··· Sélection

UE-Mercosur : dans ces conditions, l'Italie n'en veut pas 



Grégoire Hernandez
06/12/2024

Depuis Montevideo jusqu’aux bureaux feutrés de Rome et de Paris, une bataille diplomatique se joue autour d’un accord historique en négociation depuis deux décennies. Derrière des discussions apparemment techniques, des enjeux colossaux se dessinent pour l’Europe, son agriculture et son influence mondiale. Pourquoi l’Italie se démarque-t-elle sur cette question ? Et quelles conséquences pour l’Union européenne ?


Un alignement stratégique avec la France

Rome a été claire : son soutien à l’accord est conditionné à des garanties spécifiques pour le secteur agricole européen. L’Italie craint que l’arrivée massive de produits issus du Mercosur, souvent moins chers et produits selon des normes différentes, ne déstabilise les marchés européens. « Il est crucial que les normes européennes, notamment vétérinaires et phytosanitaires, soient pleinement respectées », insistent les autorités italiennes. Ces normes visent à protéger les consommateurs européens, mais aussi à éviter une concurrence jugée « déloyale » par les syndicats agricoles.

······

● Tâche courte 1
Reprenez le passage de l'article qui commence à « Rome a été claire » et se termine à « les syndicats agricoles. », en remplaçant « consommateurs » par « citoyens ».
● Tâche courte 2
D'après l'article, depuis combien de temps l'accord est-il en négociation ?
● Tâche courte 3
Relevez toutes les villes citées dans l'article.
Les entrées forment un matériau indépendant de l'article.

··· Entrées extraites

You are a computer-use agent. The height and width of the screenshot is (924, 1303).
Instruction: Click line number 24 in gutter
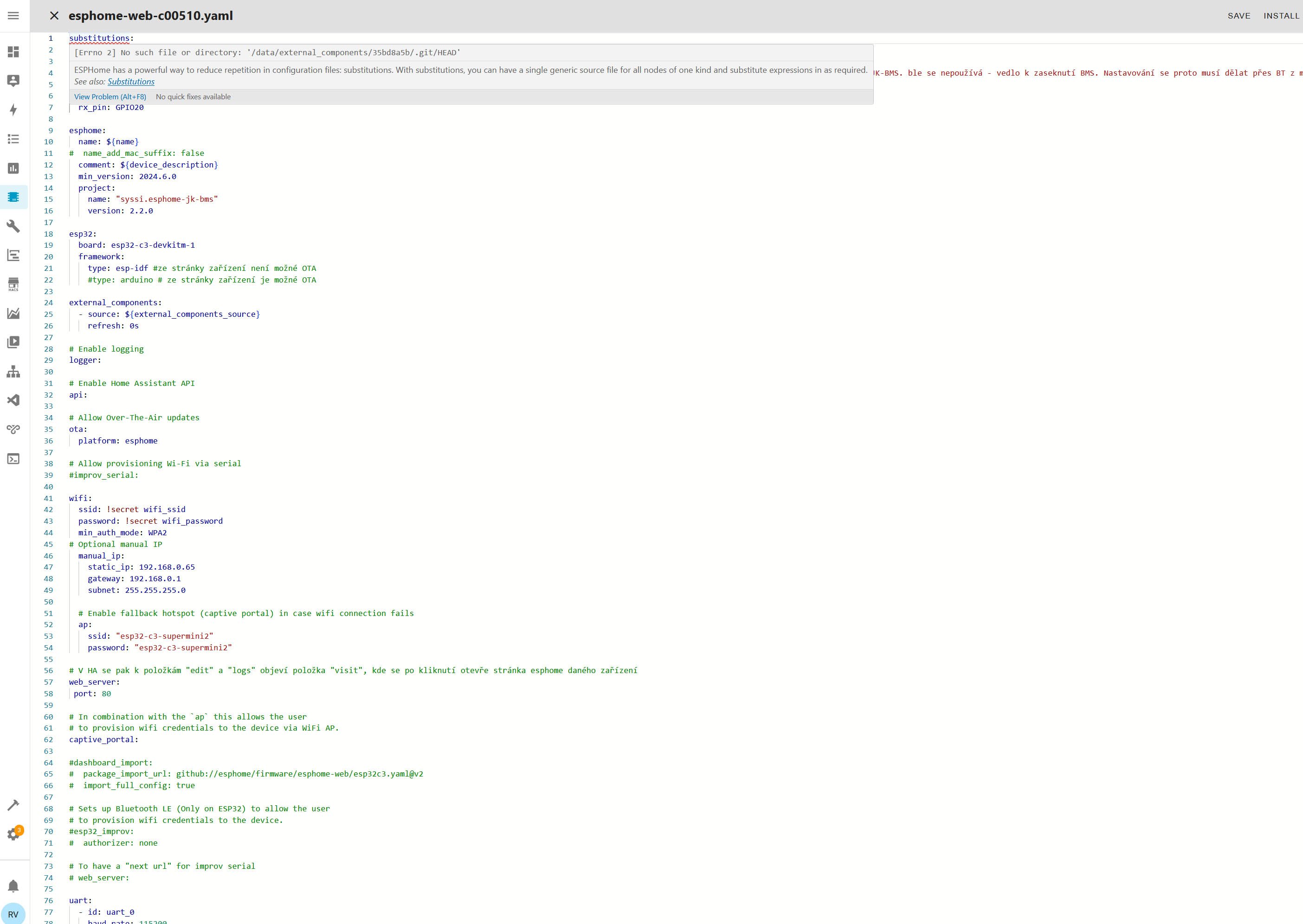click(48, 303)
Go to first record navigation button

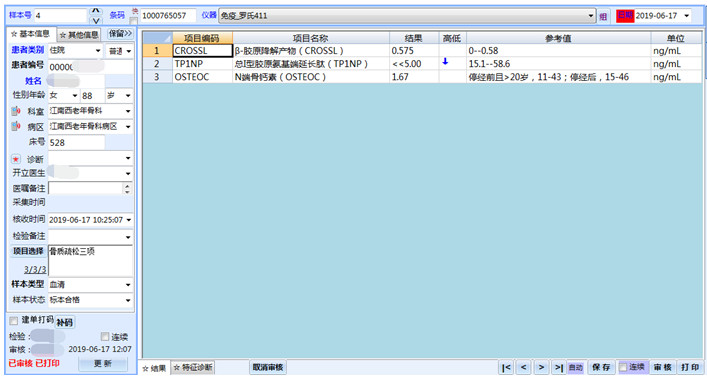[506, 367]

······

● Corrigé 1
Rome a été claire : son soutien à l’accord est conditionné à des garanties spécifiques pour le secteur agricole européen. L’Italie craint que l’arrivée massive de produits issus du Mercosur, souvent moins chers et produits selon des normes différentes, ne déstabilise les marchés européens. « Il est crucial que les normes européennes, notamment vétérinaires et phytosanitaires, soient pleinement respectées », insistent les autorités italiennes. Ces normes visent à protéger les citoyens européens, mais aussi à éviter une concurrence jugée « déloyale » par les syndicats agricoles.

● Corrigé 2
Depuis deux décennies.

● Corrigé 3
Montevideo, Rome, Paris